Kerala Fish curry (Without coconut milk)

    Fish curry is one of the all time favorite among most of the keralite families. Its low in cholesterol compared to the one made with coconut milk. The curry tastes better the next day. Here goes the recipe...



Ingredients:
  • Fish – 250 gm, cut into medium sized pieces
  • Mustard seeds – 1 tsp
  • Fenugreek - 1 tsp
  • Ginger (Finely chopped)– 1½ tbsp
  • Garlic (Finely chopped) - 1 or 2 small
  • Small onion – 3 big sliced
  • Kashmiri chili powder – 2 tbsp
  • Turmeric powder – 1/2 tbsp
  • Pepper powder - 1/4 tbsp
  • Cocum/kudampuli – 4 or 5 small pieces (Washed and soaked in water)
  • Dried red chilli - 2
  • Curry leaves - 2 sprigs
  • Coconut oil
  • Water - 3 small cup
  • Salt to taste

Preparation:
  • Take an earthen pot of medium size.  

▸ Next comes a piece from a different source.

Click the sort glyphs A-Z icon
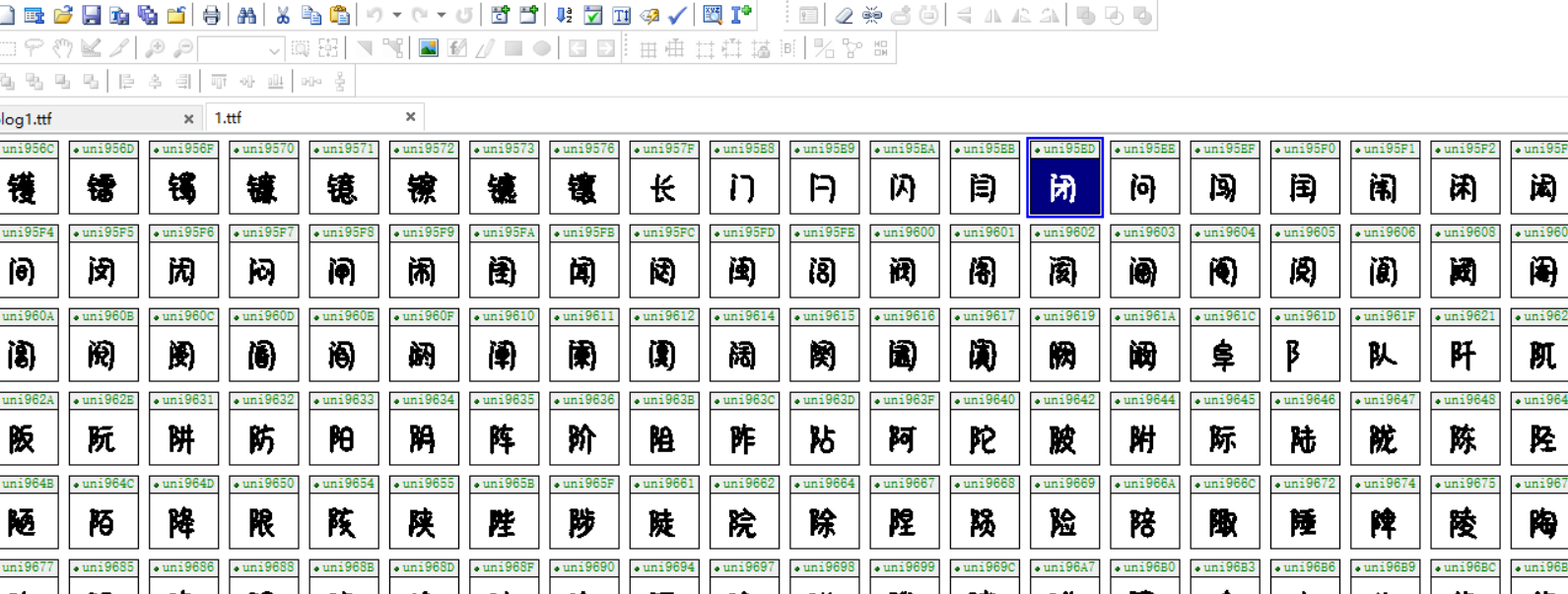This screenshot has width=1568, height=594. click(x=564, y=15)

  • Heat oil in it. Add chopped ginger, garlic shallots and curry leaves. Saute it for 5 mins.
  • Add turmeric powder and chilly powder and saute it till it raw smell goes. Keep in low flame while adding powders.
  • Add soaked cocum along with water, pepper powder and salt. Increase the flame and let it boil.

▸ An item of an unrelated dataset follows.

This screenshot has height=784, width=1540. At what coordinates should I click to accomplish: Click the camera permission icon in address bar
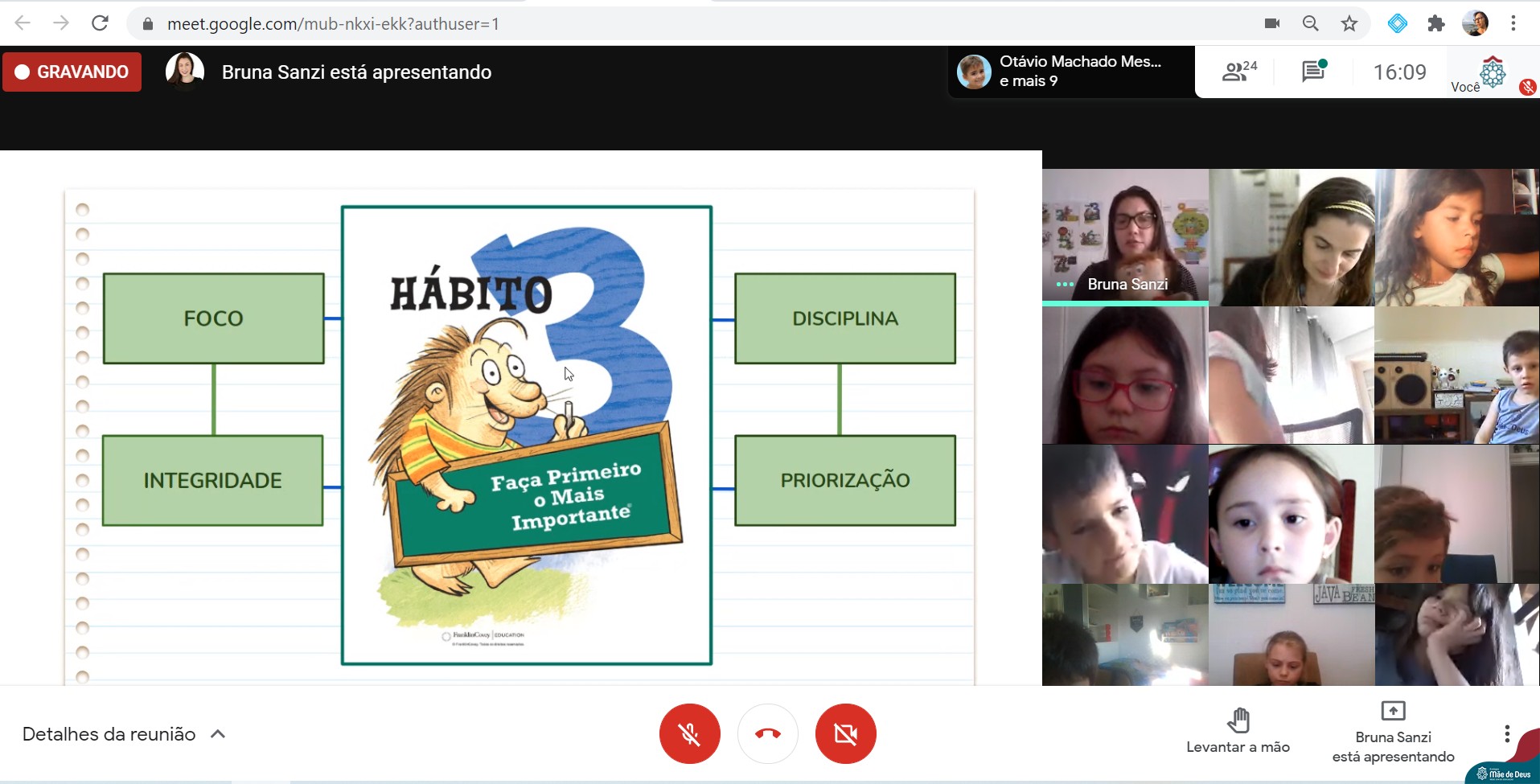1272,23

  • Once it starts boiling add fish pieces.
  • Cover and cook till the fish is properly cooked.
  • Switch off the flame.
  • Take a pan and heat oil in it.
  • Splutter mustard seeds and fenugreek seeds. Add dried red chillies.

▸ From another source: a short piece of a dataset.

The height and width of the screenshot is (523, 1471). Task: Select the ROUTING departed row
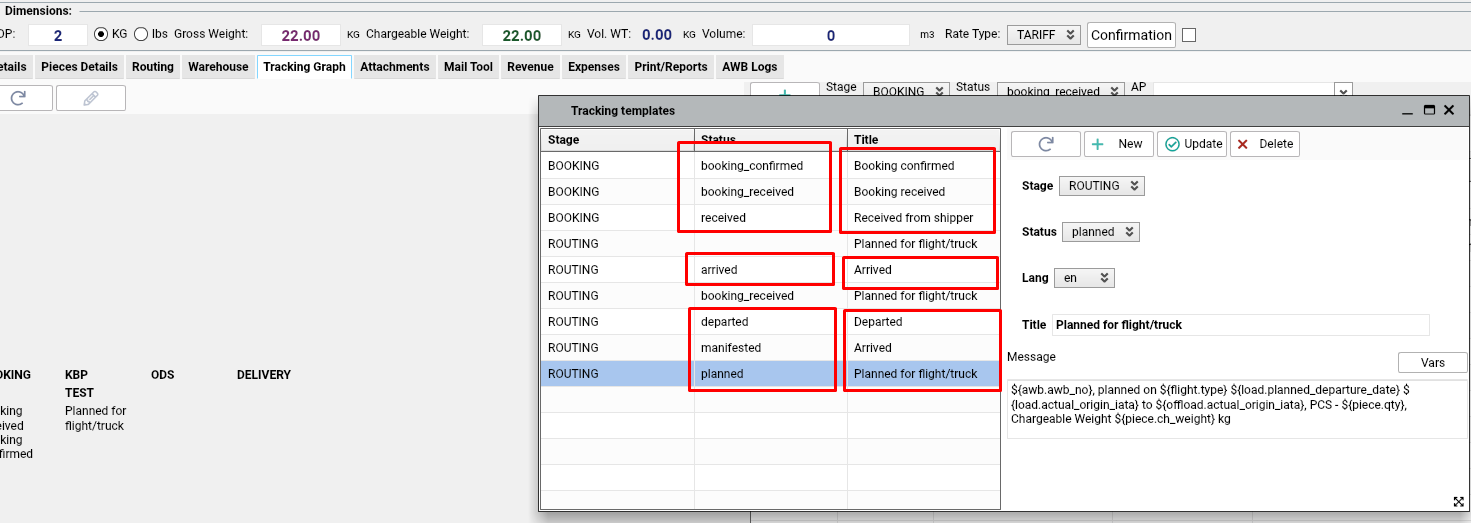click(x=724, y=322)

  • Add sliced small onion and curry leaves and saute till it becomes soft.
  • Transfer the contents of the pan to the earthen pot and combine well.
  • Ensure that fish pieces do not get broken in the process, it will be safer to rotate the pot to ensure that fish and the contents are mixed well.
  • Serves best with rice or tapioca (kappa).
Notes:
  • You may add ginger garlic paste instead of chopped ginger and garlic.